Assignment
Output each record below exactly, and include all of them.

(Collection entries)
════════
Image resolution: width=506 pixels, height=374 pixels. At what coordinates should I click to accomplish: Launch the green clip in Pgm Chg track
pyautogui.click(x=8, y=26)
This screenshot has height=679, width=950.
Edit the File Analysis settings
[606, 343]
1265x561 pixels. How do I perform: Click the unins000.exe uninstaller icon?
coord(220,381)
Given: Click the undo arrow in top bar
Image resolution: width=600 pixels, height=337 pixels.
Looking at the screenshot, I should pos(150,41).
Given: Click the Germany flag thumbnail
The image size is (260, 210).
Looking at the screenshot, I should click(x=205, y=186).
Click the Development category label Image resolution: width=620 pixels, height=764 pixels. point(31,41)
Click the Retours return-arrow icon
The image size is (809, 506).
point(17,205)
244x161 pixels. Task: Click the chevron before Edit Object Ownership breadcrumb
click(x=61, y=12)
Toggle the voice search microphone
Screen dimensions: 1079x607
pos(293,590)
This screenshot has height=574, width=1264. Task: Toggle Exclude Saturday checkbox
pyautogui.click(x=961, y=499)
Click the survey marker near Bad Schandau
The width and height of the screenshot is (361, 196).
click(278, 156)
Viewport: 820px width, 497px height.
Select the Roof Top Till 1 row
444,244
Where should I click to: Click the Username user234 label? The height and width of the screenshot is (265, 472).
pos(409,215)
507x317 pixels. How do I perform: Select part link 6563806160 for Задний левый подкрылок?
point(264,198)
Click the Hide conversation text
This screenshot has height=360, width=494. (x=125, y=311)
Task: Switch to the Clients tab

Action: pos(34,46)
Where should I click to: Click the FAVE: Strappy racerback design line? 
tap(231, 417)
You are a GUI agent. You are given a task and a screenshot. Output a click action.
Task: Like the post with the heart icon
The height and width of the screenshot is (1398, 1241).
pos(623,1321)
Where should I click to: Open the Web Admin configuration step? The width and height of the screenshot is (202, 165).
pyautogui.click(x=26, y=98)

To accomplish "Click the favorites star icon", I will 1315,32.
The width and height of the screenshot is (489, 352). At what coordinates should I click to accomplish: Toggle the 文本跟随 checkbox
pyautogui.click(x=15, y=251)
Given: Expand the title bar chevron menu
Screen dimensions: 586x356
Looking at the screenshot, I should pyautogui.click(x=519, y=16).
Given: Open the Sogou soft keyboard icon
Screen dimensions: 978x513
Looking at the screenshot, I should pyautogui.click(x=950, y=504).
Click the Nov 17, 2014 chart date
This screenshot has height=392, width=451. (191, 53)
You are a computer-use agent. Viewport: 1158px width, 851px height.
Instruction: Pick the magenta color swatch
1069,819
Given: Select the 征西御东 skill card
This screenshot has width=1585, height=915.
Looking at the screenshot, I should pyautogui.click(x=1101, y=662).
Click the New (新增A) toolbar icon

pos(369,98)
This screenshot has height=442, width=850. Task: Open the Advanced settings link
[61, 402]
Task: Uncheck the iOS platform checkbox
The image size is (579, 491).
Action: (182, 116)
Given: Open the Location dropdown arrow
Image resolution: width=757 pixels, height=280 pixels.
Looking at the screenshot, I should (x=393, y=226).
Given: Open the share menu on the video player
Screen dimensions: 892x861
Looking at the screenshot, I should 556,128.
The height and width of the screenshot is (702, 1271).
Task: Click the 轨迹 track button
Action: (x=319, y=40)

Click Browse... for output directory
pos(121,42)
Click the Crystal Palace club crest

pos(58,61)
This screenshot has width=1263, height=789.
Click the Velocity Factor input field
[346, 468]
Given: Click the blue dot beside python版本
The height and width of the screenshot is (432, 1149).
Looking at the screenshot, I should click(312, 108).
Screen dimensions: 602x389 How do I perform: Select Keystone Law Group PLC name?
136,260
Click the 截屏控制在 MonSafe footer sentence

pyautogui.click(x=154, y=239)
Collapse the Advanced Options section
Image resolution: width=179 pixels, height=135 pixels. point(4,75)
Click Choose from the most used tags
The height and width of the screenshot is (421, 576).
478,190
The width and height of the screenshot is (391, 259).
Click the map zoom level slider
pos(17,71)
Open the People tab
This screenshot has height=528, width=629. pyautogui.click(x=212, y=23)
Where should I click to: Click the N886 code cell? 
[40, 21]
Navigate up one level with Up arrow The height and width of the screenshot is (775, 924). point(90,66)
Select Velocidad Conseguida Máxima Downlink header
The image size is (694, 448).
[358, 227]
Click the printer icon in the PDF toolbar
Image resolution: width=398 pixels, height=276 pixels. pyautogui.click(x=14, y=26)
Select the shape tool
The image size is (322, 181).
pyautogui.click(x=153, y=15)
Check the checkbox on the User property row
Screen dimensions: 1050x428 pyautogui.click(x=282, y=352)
════════
Output of the task
Image resolution: width=506 pixels, height=374 pixels. At what coordinates should I click to accomplish: Launch the green clip in Pgm Chg track
pyautogui.click(x=8, y=26)
This screenshot has height=679, width=950.
Edit the File Analysis settings
[606, 343]
1265x561 pixels. How do I perform: Click the unins000.exe uninstaller icon?
coord(220,381)
Given: Click the undo arrow in top bar
Image resolution: width=600 pixels, height=337 pixels.
Looking at the screenshot, I should pos(150,41).
Given: Click the Germany flag thumbnail
The image size is (260, 210).
Looking at the screenshot, I should click(x=205, y=186).
Click the Development category label Image resolution: width=620 pixels, height=764 pixels. point(31,41)
Click the Retours return-arrow icon
The image size is (809, 506).
point(17,205)
244x161 pixels. Task: Click the chevron before Edit Object Ownership breadcrumb
click(x=61, y=12)
Toggle the voice search microphone
Screen dimensions: 1079x607
pos(293,590)
This screenshot has height=574, width=1264. Task: Toggle Exclude Saturday checkbox
pyautogui.click(x=961, y=499)
Click the survey marker near Bad Schandau
The width and height of the screenshot is (361, 196).
click(278, 156)
Viewport: 820px width, 497px height.
Select the Roof Top Till 1 row
444,244
Where should I click to: Click the Username user234 label? The height and width of the screenshot is (265, 472).
pos(409,215)
507x317 pixels. How do I perform: Select part link 6563806160 for Задний левый подкрылок?
point(264,198)
Click the Hide conversation text
This screenshot has height=360, width=494. (x=125, y=311)
Task: Switch to the Clients tab

Action: pos(34,46)
Where should I click to: Click the FAVE: Strappy racerback design line? 
tap(231, 417)
You are a GUI agent. You are given a task and a screenshot. Output a click action.
Task: Like the post with the heart icon
The height and width of the screenshot is (1398, 1241).
pos(623,1321)
Where should I click to: Open the Web Admin configuration step? The width and height of the screenshot is (202, 165).
pyautogui.click(x=26, y=98)

To accomplish "Click the favorites star icon", I will 1315,32.
The width and height of the screenshot is (489, 352). At what coordinates should I click to accomplish: Toggle the 文本跟随 checkbox
pyautogui.click(x=15, y=251)
Given: Expand the title bar chevron menu
Screen dimensions: 586x356
Looking at the screenshot, I should pyautogui.click(x=519, y=16).
Given: Open the Sogou soft keyboard icon
Screen dimensions: 978x513
Looking at the screenshot, I should pyautogui.click(x=950, y=504).
Click the Nov 17, 2014 chart date
This screenshot has height=392, width=451. (191, 53)
You are a computer-use agent. Viewport: 1158px width, 851px height.
Instruction: Pick the magenta color swatch
1069,819
Given: Select the 征西御东 skill card
This screenshot has width=1585, height=915.
Looking at the screenshot, I should pyautogui.click(x=1101, y=662).
Click the New (新增A) toolbar icon

pos(369,98)
This screenshot has height=442, width=850. Task: Open the Advanced settings link
[61, 402]
Task: Uncheck the iOS platform checkbox
The image size is (579, 491).
Action: (182, 116)
Given: Open the Location dropdown arrow
Image resolution: width=757 pixels, height=280 pixels.
Looking at the screenshot, I should (x=393, y=226).
Given: Open the share menu on the video player
Screen dimensions: 892x861
Looking at the screenshot, I should 556,128.
The height and width of the screenshot is (702, 1271).
Task: Click the 轨迹 track button
Action: (x=319, y=40)

Click Browse... for output directory
pos(121,42)
Click the Crystal Palace club crest

pos(58,61)
This screenshot has width=1263, height=789.
Click the Velocity Factor input field
[346, 468]
Given: Click the blue dot beside python版本
The height and width of the screenshot is (432, 1149).
Looking at the screenshot, I should click(312, 108).
Screen dimensions: 602x389 How do I perform: Select Keystone Law Group PLC name?
136,260
Click the 截屏控制在 MonSafe footer sentence

pyautogui.click(x=154, y=239)
Collapse the Advanced Options section
Image resolution: width=179 pixels, height=135 pixels. point(4,75)
Click Choose from the most used tags
The height and width of the screenshot is (421, 576).
478,190
The width and height of the screenshot is (391, 259).
Click the map zoom level slider
pos(17,71)
Open the People tab
This screenshot has height=528, width=629. pyautogui.click(x=212, y=23)
Where should I click to: Click the N886 code cell? 
[40, 21]
Navigate up one level with Up arrow The height and width of the screenshot is (775, 924). point(90,66)
Select Velocidad Conseguida Máxima Downlink header
The image size is (694, 448).
[358, 227]
Click the printer icon in the PDF toolbar
Image resolution: width=398 pixels, height=276 pixels. pyautogui.click(x=14, y=26)
Select the shape tool
The image size is (322, 181).
pyautogui.click(x=153, y=15)
Check the checkbox on the User property row
Screen dimensions: 1050x428 pyautogui.click(x=282, y=352)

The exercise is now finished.